• [Trecho de origem]:
Por sua vez, o ônus da prova trata-se de uma regra processual que, ressalte-se, não atribui o dever de provar o fato, mas sim atribui o encargo a uma das partes pela falta de prova daquele fato que lhe competia. Na precisa lição do Mestre FREDIE DIDIER JR., a "expressão ‘ônus da prova’ sintetiza o problema de saber quem responderá pela ausência de prova de determinado fato." [04]
O ônus da prova tem duas funções primordiais. Primeiro, estimular as partes a provar as alegações que fizerem. Segundo, ajudar o magistrado que ainda permanecer em estado de dúvida, oferecendo-lhe um critério de julgamento capaz de evitar o "non liquet". Como cediço, no Direito Romano, era permitido ao juiz se recusar a julgar causas que, na visão dele, não estavam claras. Podia simplesmente sentenciar "sibi non liquere". No entanto, hoje em dia, vigora regra da vedação do "non liquet", não admitindo mais que o juiz se esquive de decidir sob qualquer alegativa, inclusive por falta ou insuficiência de provas. Deparando-se com a incerteza, plenamente aceitável no sistema do livre convencimento motivado, o juiz, nesse caso, utilizar-se-á das regras de distribuição do ônus da prova, onerando aquela parte que carregava o encargo da prova com uma sentença desfavorável visto que não produziu prova necessária a corroborar suas alegações. Tais regras resolvem a controvérsia nos casos em que a produção probatória não convence ao juiz, guiando-o a julgar em desfavor daquele a quem incumbia o ônus da prova, e não o cumpriu satisfatoriamente.
1.4. Distribuição do ônus da prova
Na dicção do art. 333, do Código de Processo Civil, a distribuição do ônus da prova, regra geral, se dá nos seguintes moldes: incumbe ao autor a prova dos fatos constitutivos de seu direito; e, ao réu, a existência de fatos modificativos, extintivos e impeditivos do direito do autor.
Segundo o entendimento clássico, as regras emanadas do artigo sobredito seriam objetivas e fixas, distribuídas de forma imutável pelo legislador. Entretanto, essa visão estática de distribuição do ônus da prova vem sofrendo críticas da doutrina moderna e, felizmente, perdendo forças, visto que essa rigidez muitas vezes dificulta a adequação do regime da prova ao caso concreto. Por exemplo, há situações onde o direito material alegado por uma das partes é de difícil, onerosa ou mesmo impossível demonstração pela mesma. Já para a parte adversa não existem tantos óbices dificultando a produção por ela da prova imprescindível ao deslinde da causa "sub judice". Por tudo isso, a doutrina contemporânea vem pugnando pela flexibilização destas regras de distribuição do ônus da prova, no sentido de permitir ao juiz que, deparando-se com nítido desequilíbrio das condições probatórias entre as partes, motivadamente, decida por adequar a regra de distribuição do ônus da prova ao caso concreto, determinando que este ônus recaia sobre a parte que dispuser das melhores condições de provar os fatos submetidos a julgamento.

• [Material fornecido]:

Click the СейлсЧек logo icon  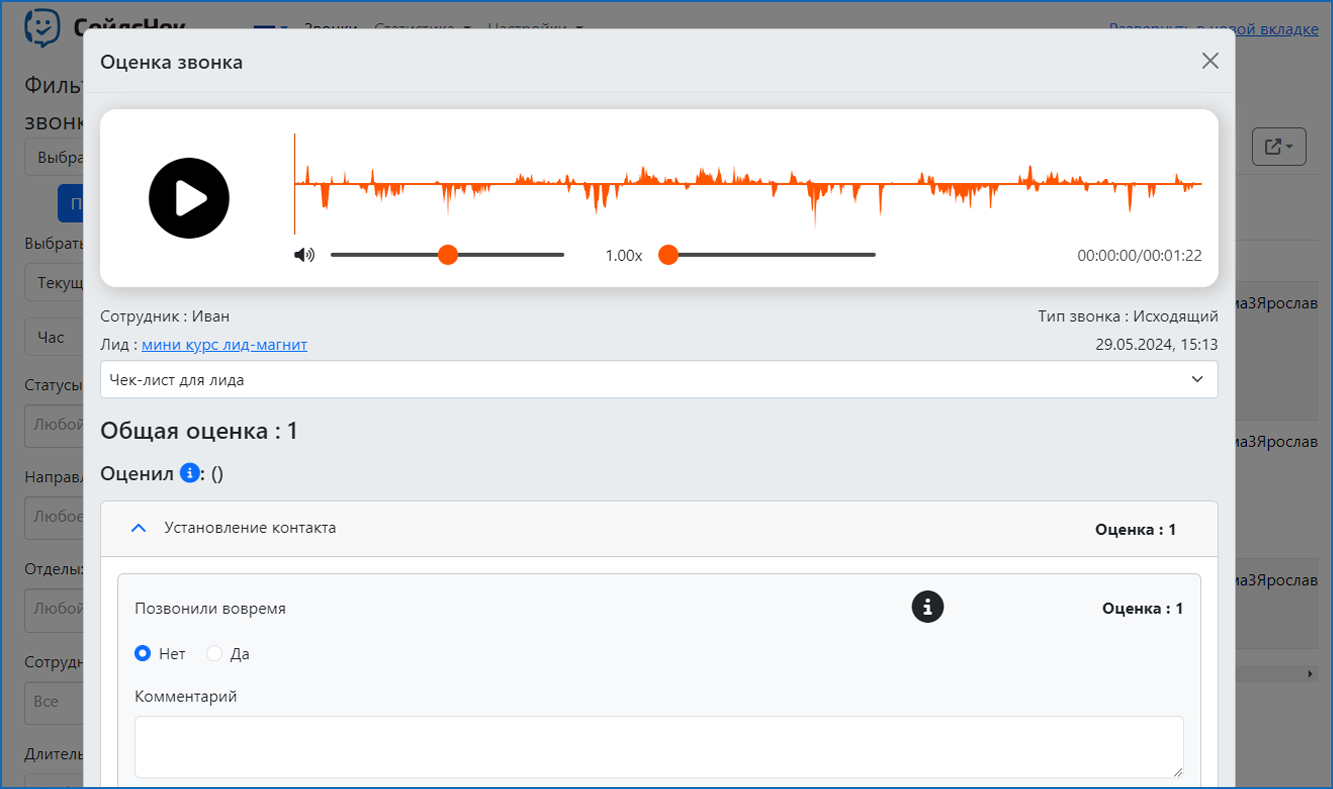click(x=42, y=27)
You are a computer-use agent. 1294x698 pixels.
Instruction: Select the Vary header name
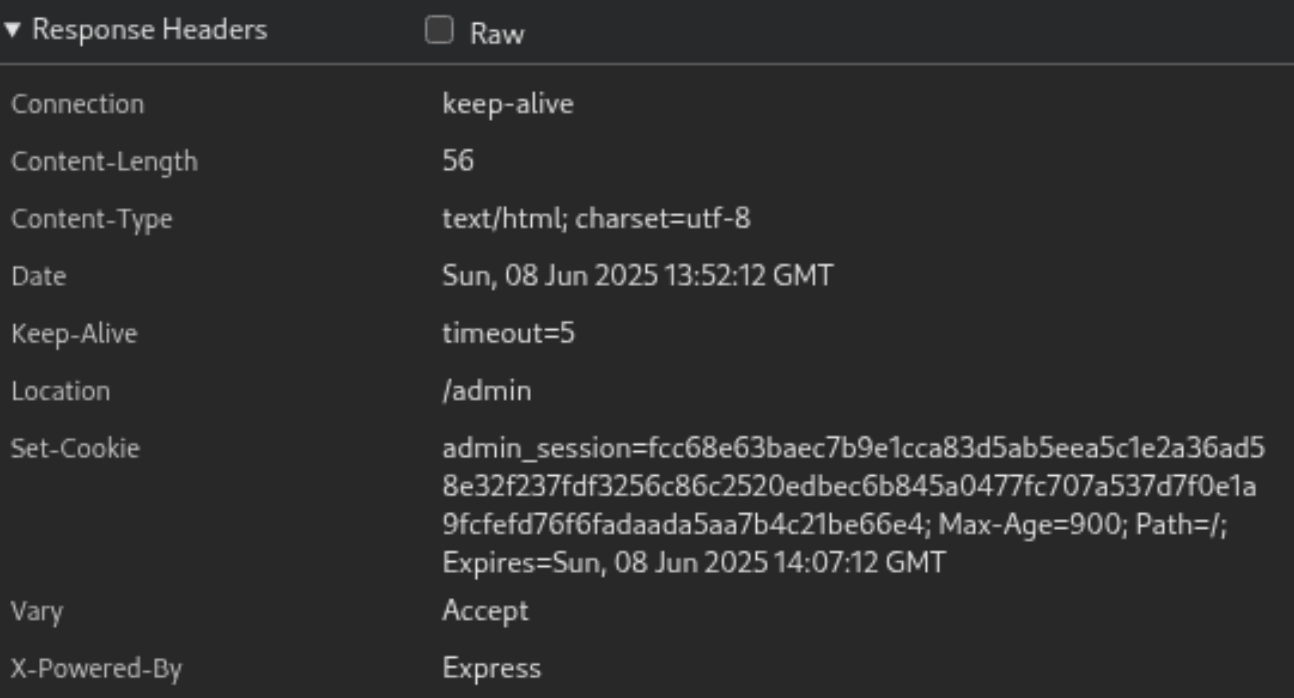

• [O que fazer]:
No trecho sobre o ônus da prova, o que incumbe ao réu provar, segundo o art. 333 do Código de Processo Civil?

• [Resposta escrita]:
Ao réu incumbe provar a existência de fatos modificativos, extintivos e impeditivos do direito do autor.